The home was dubbed the mkLotus house by its designer, Michelle Kaufman Designs. The exterior is smart and sleek, with double-paned, floor-to-ceiling windows surrounding the living room and sustainably grown red balau wood and slabs of fly-ash concrete siding the back half. It certainly looked attractive enough, but as someone who spends my spare time scouring Craigslist in search of people's one-of-a-kind heirlooms to furnish my apartment, the place seemed a little too IKEA for me.

Nevertheless, prefabricated housing is all the rage these days. Who can beat the price and the prospect of actually having a finished home within months of approving a design?

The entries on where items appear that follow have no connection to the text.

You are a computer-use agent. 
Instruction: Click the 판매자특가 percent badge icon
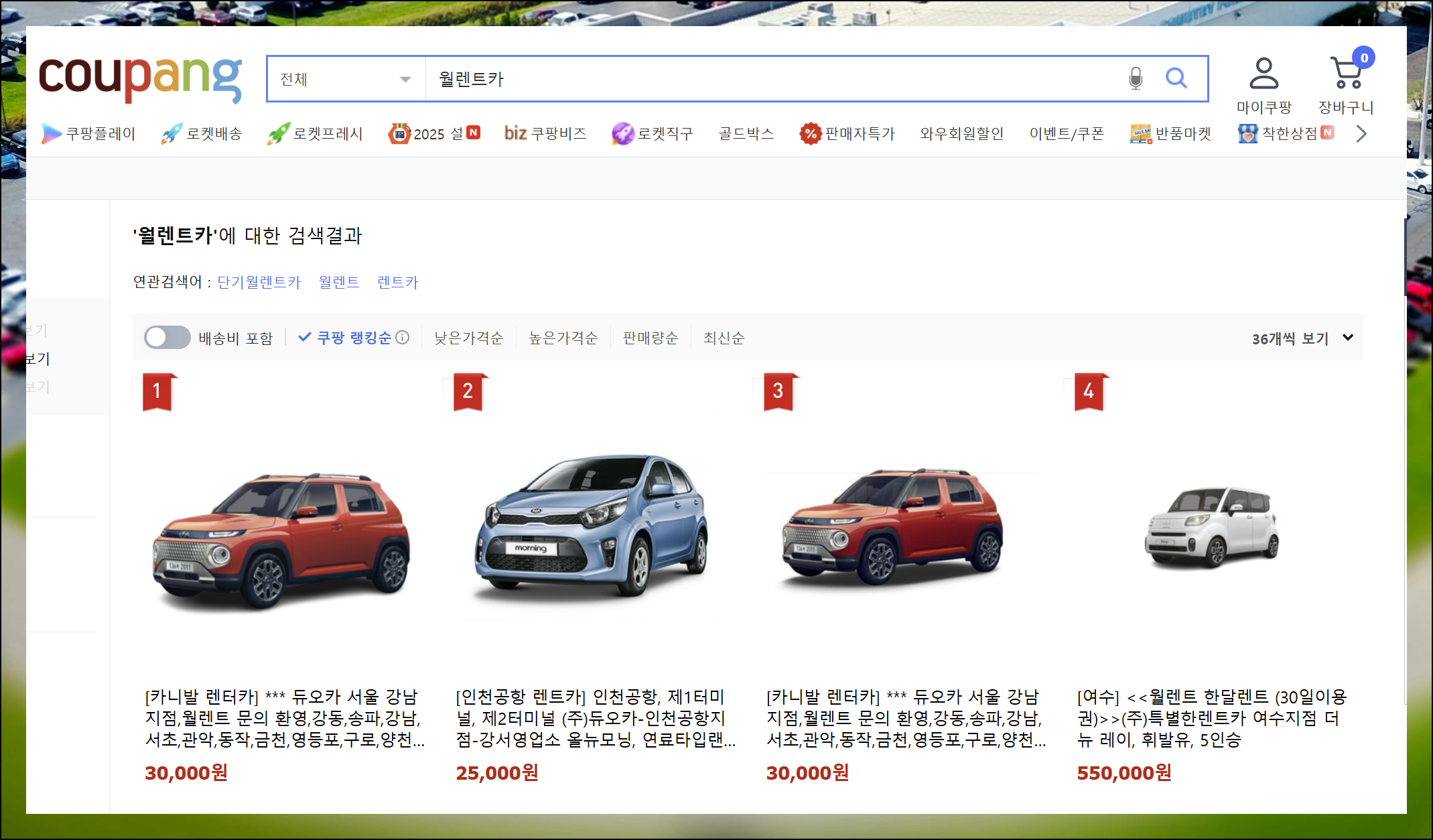coord(810,134)
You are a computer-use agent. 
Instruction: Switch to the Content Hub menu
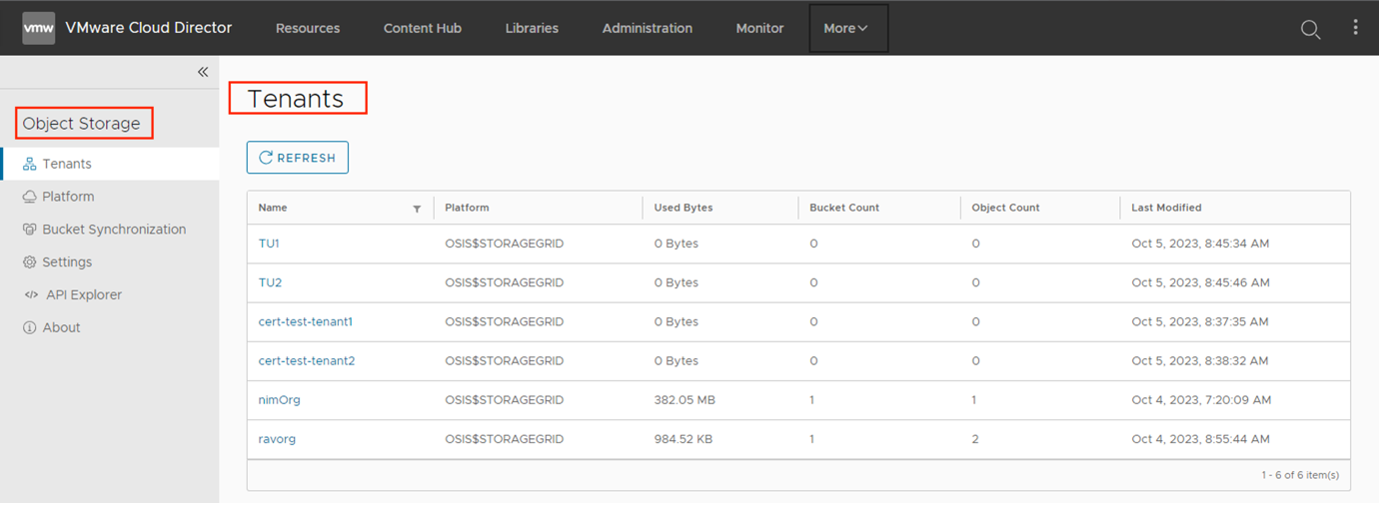point(422,28)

A number of panels on the trend took up large chunks of time at Dwell magazine's "Dwell on Design" conference Sept. 14 to 16.

According to XtremeHome CEO Tim Schmidt, without all the extras, an mkLotus could cost as little as $64,000, and he can have one good to go in less than six months. It's all very practical. Everything is energy efficient, from the interior LED lighting to the structurally integrated Styrofoam panels that make up the walls of this one- to two-person abode, to the cross-ventilation design. Varnishes use as few toxins and as little formaldehyde as possible, and the shower tile is made from a soothing green recycled glass. Energy Star, Build It Green, and the Forest Stewardship Council have all given Schmidt's models high marks.

It's said that Reynolds, a San Francisco–born folksinger, wrote "Little Boxes" about Daly City, though many associate it with Levittown, N.Y., on Long Island, the first planned community of mass-produced housing in the United States, started by the Levitt and Sons construction firm in 1947. Either way, it's clear that Reynolds, on the cusp of '60s cultural rebellion, was criticizing '50s suburban monoculture and the conformity it elicited from its little box dwellers. Anyone growing up in a subdivision can relate.

And yet many lefty locals have taken umbrage at the song's apparent elitism. "What's wrong with affordable housing?" sniped one critic in a recent Sfist.com posting, drawing the connection between the song and our south-facing neighbor.

When considering how prefab will catch on in San Francisco, where everyone is encouraged to march to his or her own beat, one wonders if '60s-era individualism will make way for Ikea-style pragmatism. These days it's just too darn expensive to be one of a kind.